_Task to carry out_
Look through the records below for the line with "How do I perform: Open the Backups tab?" and the line with "Given: Click the green lightning bolt icon", then return those lines and all lines between, exactly.

_Data to examine_
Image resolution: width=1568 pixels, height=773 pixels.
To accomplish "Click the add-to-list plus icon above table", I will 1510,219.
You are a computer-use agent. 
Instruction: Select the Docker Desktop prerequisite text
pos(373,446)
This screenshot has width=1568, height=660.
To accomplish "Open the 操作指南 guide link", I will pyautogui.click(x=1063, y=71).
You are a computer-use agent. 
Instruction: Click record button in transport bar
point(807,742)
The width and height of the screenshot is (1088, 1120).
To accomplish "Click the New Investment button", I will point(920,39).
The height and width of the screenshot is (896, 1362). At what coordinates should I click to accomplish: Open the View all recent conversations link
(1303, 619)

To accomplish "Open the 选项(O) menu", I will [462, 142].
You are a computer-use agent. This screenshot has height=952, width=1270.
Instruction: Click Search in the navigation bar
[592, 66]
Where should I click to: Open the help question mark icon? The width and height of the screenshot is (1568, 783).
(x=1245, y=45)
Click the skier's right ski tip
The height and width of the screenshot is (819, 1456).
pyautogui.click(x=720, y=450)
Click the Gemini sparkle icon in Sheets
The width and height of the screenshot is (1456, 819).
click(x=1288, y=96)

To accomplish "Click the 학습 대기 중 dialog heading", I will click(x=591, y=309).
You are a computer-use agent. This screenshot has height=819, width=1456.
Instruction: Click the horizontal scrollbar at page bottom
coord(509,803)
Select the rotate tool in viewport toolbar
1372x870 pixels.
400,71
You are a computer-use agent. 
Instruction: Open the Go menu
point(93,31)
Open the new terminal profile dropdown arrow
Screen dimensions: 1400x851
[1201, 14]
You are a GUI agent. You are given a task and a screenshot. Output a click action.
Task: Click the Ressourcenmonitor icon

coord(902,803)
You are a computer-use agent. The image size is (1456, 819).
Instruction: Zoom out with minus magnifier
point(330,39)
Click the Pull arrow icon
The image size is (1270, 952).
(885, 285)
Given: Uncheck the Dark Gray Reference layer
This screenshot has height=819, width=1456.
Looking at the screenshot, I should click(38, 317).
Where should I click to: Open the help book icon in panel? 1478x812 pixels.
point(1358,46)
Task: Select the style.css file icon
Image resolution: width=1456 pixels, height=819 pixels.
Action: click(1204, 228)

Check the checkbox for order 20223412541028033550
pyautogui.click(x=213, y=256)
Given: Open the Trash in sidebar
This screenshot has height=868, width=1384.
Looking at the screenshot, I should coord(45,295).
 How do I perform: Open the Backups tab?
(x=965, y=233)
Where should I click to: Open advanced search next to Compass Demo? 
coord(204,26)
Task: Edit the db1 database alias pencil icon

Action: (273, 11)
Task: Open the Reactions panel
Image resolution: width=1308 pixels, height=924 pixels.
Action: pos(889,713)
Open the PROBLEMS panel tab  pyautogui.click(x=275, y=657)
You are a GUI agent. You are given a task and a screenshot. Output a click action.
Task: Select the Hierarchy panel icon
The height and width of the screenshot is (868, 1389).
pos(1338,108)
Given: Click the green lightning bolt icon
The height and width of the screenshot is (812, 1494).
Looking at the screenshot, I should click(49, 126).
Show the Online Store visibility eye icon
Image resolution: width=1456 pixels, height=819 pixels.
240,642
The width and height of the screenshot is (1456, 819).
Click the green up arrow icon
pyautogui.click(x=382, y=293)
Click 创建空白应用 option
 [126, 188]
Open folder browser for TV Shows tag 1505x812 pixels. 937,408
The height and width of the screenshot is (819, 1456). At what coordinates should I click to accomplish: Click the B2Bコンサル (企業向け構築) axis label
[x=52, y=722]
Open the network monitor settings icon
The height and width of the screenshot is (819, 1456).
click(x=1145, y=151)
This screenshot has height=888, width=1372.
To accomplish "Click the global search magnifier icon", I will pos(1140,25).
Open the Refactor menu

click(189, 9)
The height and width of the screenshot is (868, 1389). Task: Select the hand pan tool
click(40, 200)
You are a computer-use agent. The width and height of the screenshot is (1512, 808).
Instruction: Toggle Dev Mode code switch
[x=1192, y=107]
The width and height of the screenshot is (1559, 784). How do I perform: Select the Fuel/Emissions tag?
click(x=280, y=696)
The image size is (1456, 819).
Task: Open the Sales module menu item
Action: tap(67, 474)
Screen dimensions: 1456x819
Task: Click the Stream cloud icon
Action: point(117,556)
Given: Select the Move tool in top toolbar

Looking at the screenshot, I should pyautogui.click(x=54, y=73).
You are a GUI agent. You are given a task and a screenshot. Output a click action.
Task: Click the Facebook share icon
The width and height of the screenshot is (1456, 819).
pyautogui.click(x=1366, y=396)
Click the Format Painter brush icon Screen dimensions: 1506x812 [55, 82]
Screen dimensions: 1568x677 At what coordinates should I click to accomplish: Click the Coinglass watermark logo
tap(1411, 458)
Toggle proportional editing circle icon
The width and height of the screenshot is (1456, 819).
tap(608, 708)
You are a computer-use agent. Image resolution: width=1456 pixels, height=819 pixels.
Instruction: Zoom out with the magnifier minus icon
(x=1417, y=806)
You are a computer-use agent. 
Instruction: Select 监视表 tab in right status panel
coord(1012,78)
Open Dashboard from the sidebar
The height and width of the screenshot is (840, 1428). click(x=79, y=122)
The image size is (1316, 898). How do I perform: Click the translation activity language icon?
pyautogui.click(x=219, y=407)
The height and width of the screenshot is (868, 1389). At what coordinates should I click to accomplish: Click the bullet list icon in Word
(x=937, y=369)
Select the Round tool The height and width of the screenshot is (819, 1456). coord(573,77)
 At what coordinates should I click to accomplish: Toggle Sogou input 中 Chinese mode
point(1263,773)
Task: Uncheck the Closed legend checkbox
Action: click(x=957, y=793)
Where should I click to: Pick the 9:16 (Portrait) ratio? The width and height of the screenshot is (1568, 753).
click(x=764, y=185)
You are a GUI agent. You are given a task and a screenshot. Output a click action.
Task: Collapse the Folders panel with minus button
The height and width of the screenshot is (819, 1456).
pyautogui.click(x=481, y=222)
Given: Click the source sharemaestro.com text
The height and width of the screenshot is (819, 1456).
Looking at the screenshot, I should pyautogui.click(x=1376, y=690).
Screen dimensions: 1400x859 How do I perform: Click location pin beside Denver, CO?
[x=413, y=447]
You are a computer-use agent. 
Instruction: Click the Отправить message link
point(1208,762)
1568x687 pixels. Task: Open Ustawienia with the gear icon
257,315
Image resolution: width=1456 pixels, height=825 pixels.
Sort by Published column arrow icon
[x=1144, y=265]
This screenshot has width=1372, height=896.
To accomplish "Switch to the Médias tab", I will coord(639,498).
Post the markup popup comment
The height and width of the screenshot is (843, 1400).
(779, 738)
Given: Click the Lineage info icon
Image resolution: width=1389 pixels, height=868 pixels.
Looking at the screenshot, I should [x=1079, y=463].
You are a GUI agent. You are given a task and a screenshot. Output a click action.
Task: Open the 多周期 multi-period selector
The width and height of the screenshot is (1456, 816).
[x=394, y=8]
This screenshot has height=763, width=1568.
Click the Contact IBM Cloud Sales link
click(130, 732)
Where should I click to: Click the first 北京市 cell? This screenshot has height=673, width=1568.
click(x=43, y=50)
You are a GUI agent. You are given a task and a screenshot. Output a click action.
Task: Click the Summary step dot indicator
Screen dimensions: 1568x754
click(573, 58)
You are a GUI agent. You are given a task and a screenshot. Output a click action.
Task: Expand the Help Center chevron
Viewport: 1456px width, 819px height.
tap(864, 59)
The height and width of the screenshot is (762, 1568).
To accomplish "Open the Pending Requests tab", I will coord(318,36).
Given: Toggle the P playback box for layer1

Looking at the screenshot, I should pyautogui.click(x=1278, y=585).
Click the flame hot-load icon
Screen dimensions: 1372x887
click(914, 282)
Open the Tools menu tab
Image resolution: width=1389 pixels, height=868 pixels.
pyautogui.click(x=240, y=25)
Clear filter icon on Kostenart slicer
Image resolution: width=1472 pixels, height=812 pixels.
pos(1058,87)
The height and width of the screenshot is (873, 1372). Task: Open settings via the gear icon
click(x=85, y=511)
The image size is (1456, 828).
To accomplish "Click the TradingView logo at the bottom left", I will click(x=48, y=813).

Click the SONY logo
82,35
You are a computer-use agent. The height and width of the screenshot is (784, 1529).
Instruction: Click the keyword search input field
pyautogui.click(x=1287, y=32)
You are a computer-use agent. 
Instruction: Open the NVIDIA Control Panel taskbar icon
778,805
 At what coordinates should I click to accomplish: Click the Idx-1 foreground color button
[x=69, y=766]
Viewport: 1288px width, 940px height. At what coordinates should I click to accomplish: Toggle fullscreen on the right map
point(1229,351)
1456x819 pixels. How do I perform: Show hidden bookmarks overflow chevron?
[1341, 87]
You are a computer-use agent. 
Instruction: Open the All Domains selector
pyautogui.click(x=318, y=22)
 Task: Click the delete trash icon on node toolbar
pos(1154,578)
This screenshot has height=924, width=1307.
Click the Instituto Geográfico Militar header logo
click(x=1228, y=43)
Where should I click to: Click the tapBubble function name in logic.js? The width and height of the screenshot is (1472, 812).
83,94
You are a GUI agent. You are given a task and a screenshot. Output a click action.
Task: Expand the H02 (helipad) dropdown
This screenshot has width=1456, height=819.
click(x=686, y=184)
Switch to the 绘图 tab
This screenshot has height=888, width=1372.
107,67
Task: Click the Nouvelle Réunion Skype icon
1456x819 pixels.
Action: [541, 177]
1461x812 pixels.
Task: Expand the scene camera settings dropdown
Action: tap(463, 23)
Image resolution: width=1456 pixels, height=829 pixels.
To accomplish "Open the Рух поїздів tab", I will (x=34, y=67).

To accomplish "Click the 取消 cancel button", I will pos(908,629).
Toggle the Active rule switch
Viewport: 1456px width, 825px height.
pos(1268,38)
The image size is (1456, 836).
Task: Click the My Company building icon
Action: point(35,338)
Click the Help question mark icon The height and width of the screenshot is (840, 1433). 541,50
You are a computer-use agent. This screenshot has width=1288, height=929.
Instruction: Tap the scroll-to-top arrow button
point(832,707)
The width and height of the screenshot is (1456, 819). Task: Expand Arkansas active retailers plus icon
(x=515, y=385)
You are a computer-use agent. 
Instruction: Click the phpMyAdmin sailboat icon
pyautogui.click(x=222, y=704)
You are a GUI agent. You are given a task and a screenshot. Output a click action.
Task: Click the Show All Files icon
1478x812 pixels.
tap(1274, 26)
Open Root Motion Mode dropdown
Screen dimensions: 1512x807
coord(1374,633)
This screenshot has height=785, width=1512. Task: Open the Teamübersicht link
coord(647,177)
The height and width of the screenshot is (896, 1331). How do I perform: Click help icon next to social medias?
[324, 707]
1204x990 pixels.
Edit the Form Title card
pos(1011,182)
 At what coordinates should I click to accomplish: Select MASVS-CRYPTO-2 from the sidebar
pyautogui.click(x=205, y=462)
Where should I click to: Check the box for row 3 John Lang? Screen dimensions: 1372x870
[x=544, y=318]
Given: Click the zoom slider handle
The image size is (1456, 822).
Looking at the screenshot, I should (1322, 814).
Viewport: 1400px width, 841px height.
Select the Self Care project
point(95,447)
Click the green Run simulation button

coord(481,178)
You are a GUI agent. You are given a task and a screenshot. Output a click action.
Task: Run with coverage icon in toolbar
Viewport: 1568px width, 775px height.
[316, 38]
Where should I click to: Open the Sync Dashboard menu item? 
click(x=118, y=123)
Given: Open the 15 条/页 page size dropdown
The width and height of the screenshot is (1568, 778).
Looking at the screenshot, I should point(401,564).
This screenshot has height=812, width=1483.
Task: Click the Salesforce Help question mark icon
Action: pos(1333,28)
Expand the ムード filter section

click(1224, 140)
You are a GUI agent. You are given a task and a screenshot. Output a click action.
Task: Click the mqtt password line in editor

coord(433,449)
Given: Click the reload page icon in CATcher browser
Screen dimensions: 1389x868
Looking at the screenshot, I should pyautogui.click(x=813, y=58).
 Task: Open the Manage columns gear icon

_Answer to the exercise_
 How do I perform: Open the Backups tab?
(x=965, y=233)
Where should I click to: Open advanced search next to Compass Demo? 
coord(204,26)
Task: Edit the db1 database alias pencil icon

Action: (273, 11)
Task: Open the Reactions panel
Image resolution: width=1308 pixels, height=924 pixels.
Action: pos(889,713)
Open the PROBLEMS panel tab  pyautogui.click(x=275, y=657)
You are a GUI agent. You are given a task and a screenshot. Output a click action.
Task: Select the Hierarchy panel icon
The height and width of the screenshot is (868, 1389).
pos(1338,108)
Given: Click the green lightning bolt icon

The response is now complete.